VORLIEGENDER TEXTAUSZUG:

++++++++++++++++++++

Bundesgerichtshof entscheidet zu Baukostenzuschüssen für Batteriespeicher | McDermott

Bundesgerichtshof entscheidet zu Baukostenzuschüssen für Batteriespeicher

Überblick


Der Bundesgerichtshof (BGH) hat am 15. Juli 2025 seine mit Spannung erwartete Entscheidung (EnVR 1/24) zu Baukostenzuschüssen (BKZ) für Batteriespeicher (BESS) getroffen. Unter BKZ werden einmalige Aufwendungen für den Ausbau des vorgelagerten Netzes bei der Herstellung oder Verstärkung eines Netzanschlusses verstanden, die vom Netzbetreiber erhoben und vom Anschlussnehmer zu entrichten sind. Im zugrundeliegenden Sachverhalt hat der BGH entschieden, dass die Erhebung eines BKZ für einen BESS grundsätzlich zulässig ist und sich die Berechnung nach den von der BNetzA festgelegten Maßstäben zu erfolgen hat, wie sie auch für andere Letztverbraucher gelten.

Die Entscheidung des BGH hat über den Einzelfall hinaus große Bedeutung für die gesamte Energie- und Speicherbranche und Auswirkungen auf die weitere Entwicklung, Finanzierung und Wirtschaftlichkeit von BESS-Projekten in Deutschland. Die Entscheidungsgründe des BGH sind noch nicht veröffentlicht, aber der Pressemitteilung zur Entscheidung des BGH lassen sich bereits wesentliche Aussagen entnehmen.

Weitere Informationen


Sachverhalt

Der Entscheidung des BGH lag folgender Sachverhalt zugrunde: Die Antragstellerin (Kyon Energy) betreibt bundesweit Batteriespeicher. Im Mai 2021 begehrte die Antragstellerin von der einer Verteilnetzbetreiberin den Netzanschluss eines BESS mit einer maximalen Lade- und Entladeleistung von 1,725 MW und einer Speicherkapazität von 3,45 MWh. Der BESS sollte als rein netzgekoppelter (sog. Stand-Alone-Speicher) errichtet und betrieben werden, wobei ein Verbrauch der zwischengespeicherten Energie vor Ort nicht beabsichtigt war und stattdessen eine Vermarktung in Form des Stromhandels am Intraday-Markt sowie der Erbringung von Regel- und Blindleistung geplant war.

++++++++++++++++++++

BEREITGESTELLTE DATEN:
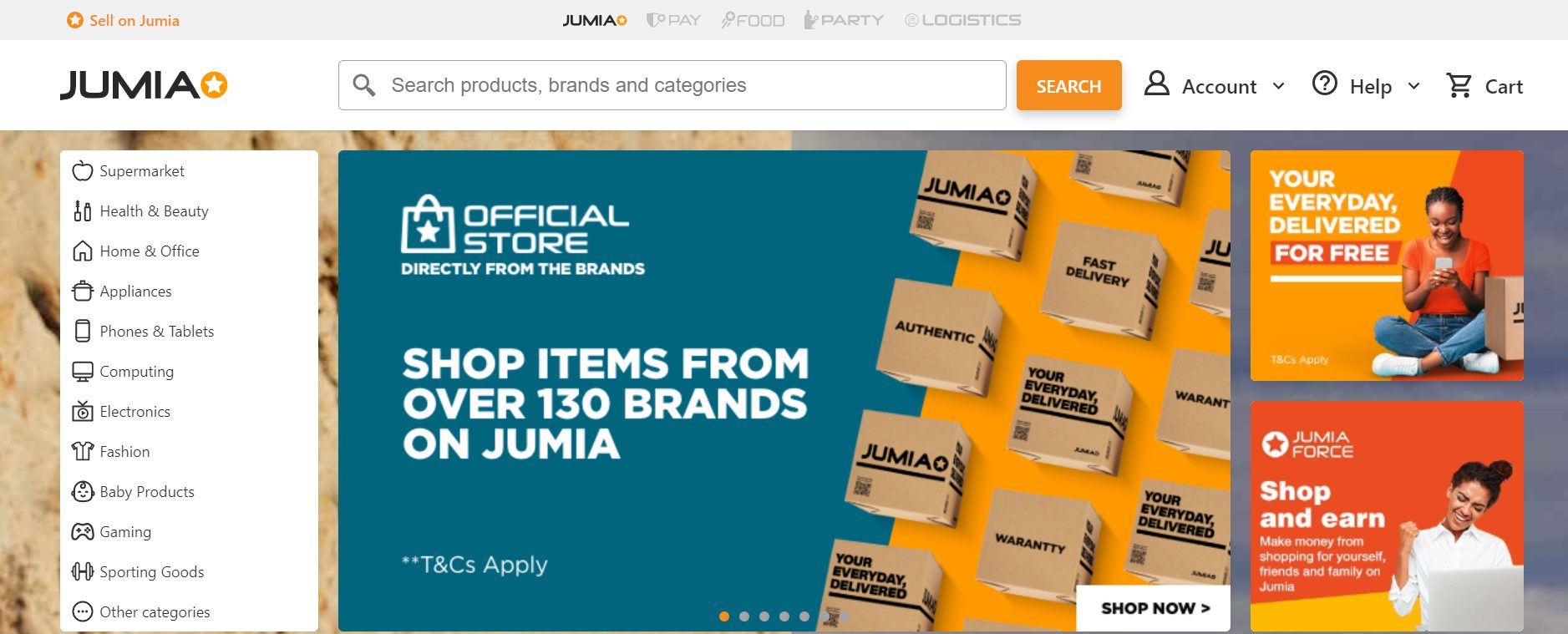Click the Jumia logo in header
The width and height of the screenshot is (1568, 634).
click(144, 85)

++++++++++++++++++++

Beantworte diese Fragen zum Textauszug oben jeweils kurz:
1. An welchem Tag hat der BGH seine Entscheidung getroffen?
2. Woraus lassen sich laut Text schon jetzt wichtige Aussagen zur Entscheidung entnehmen?
3. Welche Speicherkapazität sollte der Batteriespeicher der Antragstellerin haben?

ANTWORT ZUR AUFGABE:
1. Am 15. Juli 2025.
2. Aus der Pressemitteilung zur Entscheidung des BGH.
3. 3,45 MWh.